Published: 13:44, 03 March 2021
| Updated: 13:45, 03 March 2021
There’s been a huge rise in dog thefts during the pandemic, here’s how to keep your furry friend safe, according to Blue Cross...
1. Don’t put your dog’s name on their ID tag
It’s a legal requirement for your dog to wear a collar with an ID tag bearing your name and address on it when it’s in a public place. A mobile number is also a good idea, but avoid putting your dog’s name on the disc, as if a thief knows the dog’s name, they may be able to handle it more easily and call it.
2. Don’t leave your dog tied up
Try not to leave your dog tied up outside a shop, or in a car where they can easily be taken – thieves will break into a car to steal a dog.

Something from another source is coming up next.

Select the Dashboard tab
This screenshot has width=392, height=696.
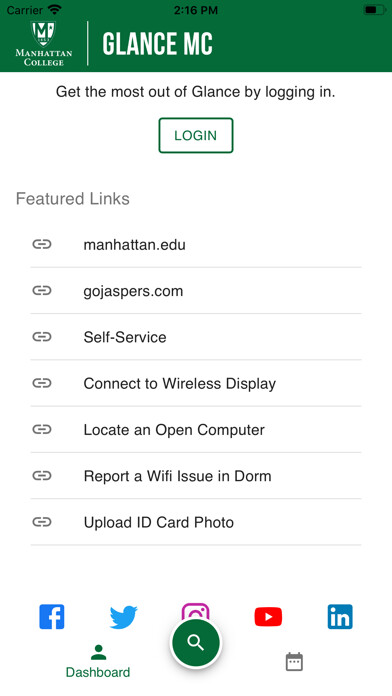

3. Mongrels get stolen too
Just because your dog isn’t a valuable pedigree doesn’t mean it won’t be stolen. Dog thieves know how much owners love their dogs, and will sometimes steal them and claim any reward that’s offered.
4. Make sure your pup is microchipped
If your dog is stolen, if it’s microchipped it could make it much easier to trace. It’s the law that dogs in the UK must be microchipped by the age of eight weeks – but don’t forget to keep your contact details on the microchip database up-to-date.
5. Get good photos
Make sure you’ve got good photos of your dog, so if they’re stolen you can put the photo on local websites and dog sites in the hope someone’s seen it, and put up posters with the photo on in your area. It’s also worth having lots of photos of yourself with your dog, as you may need to prove it’s yours if it’s found.
6. Use different walking routes
Vary the routes you take and the times you take your dog out for a walk. A thief could try to snatch your dog if they know where it’s going to be at a particular time.
7. Train your dog to come back
Train your dog to come back when called, so if someone approaches them you’re not sure about, you can call them back. If you know their recall is poor, use an extending lead, especially if you’re in an unfamiliar area where your dog could get lost.
8. Be wary about questions
Beware strangers asking questions about your dog. A stranger could be getting information about the dog before attempting to steal it.
9. Mend fences
Make sure your garden is secure with no holes in fences, and keep an eye on your pet when it’s outside. Thieves can be opportunistic, and if your dog escapes from your garden or runs off on a walk, they may spot it and take it.
10. If the worst happens…
If your dog is lost or stolen, report it to your local council’s dog warden and those in neighbouring local authorities, plus the police. If you know it’s been stolen, make sure the police record it as a theft and not a lost animal, and ask for a crime reference number. Ask other dog walkers to keep an eye out for your dog, and report the theft to the microchip database, so if anyone tries to re-register the chip number, you’ll be told. Also, make sure local vets know your dog has been stolen in case someone takes it in for treatment, and tell local animal shelters and rescue charities.